### DATA LINES

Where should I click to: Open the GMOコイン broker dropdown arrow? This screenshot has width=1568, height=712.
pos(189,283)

--

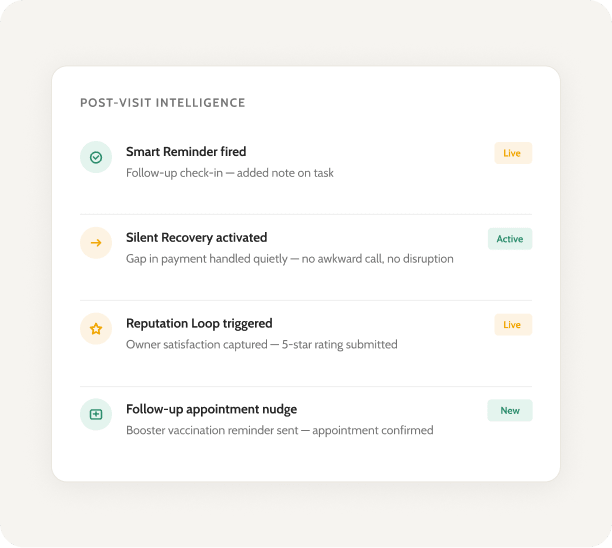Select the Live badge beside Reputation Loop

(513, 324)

* * *

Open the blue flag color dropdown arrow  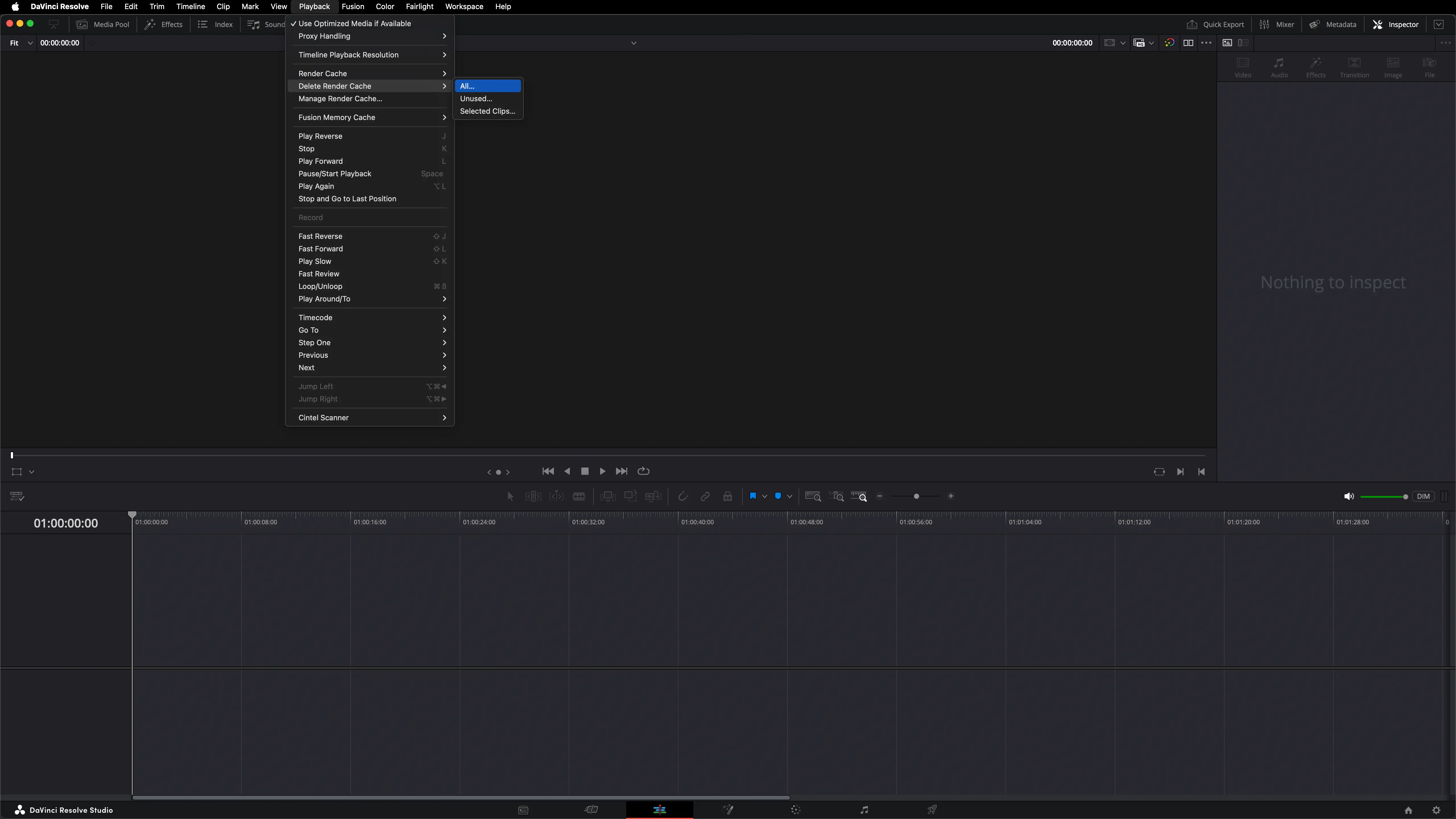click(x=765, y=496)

### WHAT NEEDS TO BE DONE
Copy out the records line for line, starting at the line that contains "Where should I" and ending after the line that contains "pos(189,283)".

### TASK RESPONSE
Where should I click to: Open the GMOコイン broker dropdown arrow? This screenshot has width=1568, height=712.
pos(189,283)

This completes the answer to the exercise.